The roses include over 130 varieties since 2007 with the creation of a new garden. In 2009, the "dry garden" is replaced by a garden inspired by the miniatures of the Middle Ages . It includes a braiding of iron, a gazebo housing a seated figure in terra cotta, and roses such as Rosa gallica officinalis, Leda and Blush Damask, and an old vine vineyard . Since 2010, to spread the blooms this year, camellias and rhododendrons are installed in public areas and shady gardens.

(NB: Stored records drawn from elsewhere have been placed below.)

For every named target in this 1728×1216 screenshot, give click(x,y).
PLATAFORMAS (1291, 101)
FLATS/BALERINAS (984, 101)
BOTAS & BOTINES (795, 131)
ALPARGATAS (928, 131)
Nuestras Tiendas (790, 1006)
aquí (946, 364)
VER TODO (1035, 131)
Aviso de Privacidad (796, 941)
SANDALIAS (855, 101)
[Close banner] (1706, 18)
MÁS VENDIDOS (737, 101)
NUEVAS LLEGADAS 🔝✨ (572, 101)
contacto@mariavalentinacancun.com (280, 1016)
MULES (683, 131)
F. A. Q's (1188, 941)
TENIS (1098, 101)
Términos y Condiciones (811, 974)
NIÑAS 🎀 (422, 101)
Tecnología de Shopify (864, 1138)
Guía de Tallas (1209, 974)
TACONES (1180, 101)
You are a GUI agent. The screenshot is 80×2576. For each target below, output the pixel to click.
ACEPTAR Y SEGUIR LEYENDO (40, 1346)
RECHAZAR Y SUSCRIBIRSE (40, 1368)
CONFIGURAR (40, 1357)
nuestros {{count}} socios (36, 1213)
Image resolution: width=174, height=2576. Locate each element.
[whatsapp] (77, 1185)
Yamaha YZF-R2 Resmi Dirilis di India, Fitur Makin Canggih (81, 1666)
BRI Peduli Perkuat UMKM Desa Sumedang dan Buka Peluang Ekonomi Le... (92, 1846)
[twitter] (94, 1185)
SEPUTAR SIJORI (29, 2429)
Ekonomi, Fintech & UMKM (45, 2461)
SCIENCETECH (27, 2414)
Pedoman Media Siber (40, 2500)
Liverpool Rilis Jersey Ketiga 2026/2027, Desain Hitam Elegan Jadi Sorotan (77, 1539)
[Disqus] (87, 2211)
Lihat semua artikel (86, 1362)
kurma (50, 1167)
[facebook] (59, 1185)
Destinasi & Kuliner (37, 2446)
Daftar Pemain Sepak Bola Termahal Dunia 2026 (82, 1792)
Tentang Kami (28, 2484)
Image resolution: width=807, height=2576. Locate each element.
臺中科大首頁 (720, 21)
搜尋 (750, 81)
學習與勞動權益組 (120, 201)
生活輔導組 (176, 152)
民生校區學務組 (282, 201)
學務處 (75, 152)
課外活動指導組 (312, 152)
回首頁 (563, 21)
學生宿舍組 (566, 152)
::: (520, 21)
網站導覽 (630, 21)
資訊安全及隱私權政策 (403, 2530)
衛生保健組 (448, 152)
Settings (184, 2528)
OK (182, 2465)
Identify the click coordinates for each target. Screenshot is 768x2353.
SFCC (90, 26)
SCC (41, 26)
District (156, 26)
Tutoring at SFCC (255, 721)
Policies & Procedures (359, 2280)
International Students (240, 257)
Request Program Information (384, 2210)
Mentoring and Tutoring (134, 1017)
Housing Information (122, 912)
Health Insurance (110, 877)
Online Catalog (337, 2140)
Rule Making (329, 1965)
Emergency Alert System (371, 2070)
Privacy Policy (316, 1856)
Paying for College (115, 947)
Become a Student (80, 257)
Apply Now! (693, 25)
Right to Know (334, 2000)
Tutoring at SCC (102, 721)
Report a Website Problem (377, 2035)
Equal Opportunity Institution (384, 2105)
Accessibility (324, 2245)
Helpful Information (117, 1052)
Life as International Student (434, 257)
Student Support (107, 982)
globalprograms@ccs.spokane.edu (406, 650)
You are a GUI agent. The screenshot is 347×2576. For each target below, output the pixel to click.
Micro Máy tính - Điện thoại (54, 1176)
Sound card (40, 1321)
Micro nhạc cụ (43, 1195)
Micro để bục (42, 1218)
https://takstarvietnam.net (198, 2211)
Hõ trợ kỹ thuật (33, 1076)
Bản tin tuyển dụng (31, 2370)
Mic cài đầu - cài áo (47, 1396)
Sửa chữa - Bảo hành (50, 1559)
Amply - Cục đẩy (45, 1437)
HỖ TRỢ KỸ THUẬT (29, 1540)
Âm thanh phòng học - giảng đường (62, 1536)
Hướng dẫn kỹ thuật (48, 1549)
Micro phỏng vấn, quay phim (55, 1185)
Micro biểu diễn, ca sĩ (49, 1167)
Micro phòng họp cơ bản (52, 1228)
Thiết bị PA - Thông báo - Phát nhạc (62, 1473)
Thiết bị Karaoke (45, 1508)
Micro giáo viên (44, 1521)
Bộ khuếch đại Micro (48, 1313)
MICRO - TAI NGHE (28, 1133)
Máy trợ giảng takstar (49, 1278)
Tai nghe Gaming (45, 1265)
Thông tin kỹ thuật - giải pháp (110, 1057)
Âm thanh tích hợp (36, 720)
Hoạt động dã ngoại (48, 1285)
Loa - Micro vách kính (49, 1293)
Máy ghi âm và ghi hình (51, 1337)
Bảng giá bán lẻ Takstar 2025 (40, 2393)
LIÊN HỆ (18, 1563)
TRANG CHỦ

===Ranking remarkable garden===
Gardens of Chateau du Pin bear the label assigned by the remarkable garden Ministry of Culture. By their presence in the typical landscape of terraces of the Ardèche Cévennes, the gardens are growing around the Chateau du Pin in a spirit of wild nature: planting roses botanical chosen for their foliage, fruit, their blooms smaller or exuberant.

==Cultural Activities==
Like the castle, the gardens host with various artists such as professions represented in years: visual artists, dancers, musicians, glass, sculptors, photographers, architects, choreographers, musicians, actors and writers who have read the texts in public.

==Bibliography==
- Collectif, Le livre des jardins du Pin, Éditions du Pin / Kallima éditeur, Fabras-Aizac, 2011;
- Martine Dumond, Les jardins du Pin, in Jardins insolites et remarquables de Rhône-Alpes, Editions Bonneton, Paris, 2011;
- Guylaine Magnier, Les jardins du château du Pin à Fabras (Ardèche), in le Cahier des Jardins n°6 Jardins, arts et artistes, URCAUE Rhône-Alpes, Lyon, 2010;
- Christian Bontzolakis, Les jardins du château du Pin à Fabras, Mémoire d'Ardèche et Temps Présent, n° 108, Jardins en Ardèche, espaces paysagers témoins de leur temps, 2010. Édition numérique : www.memoire-ardeche.com.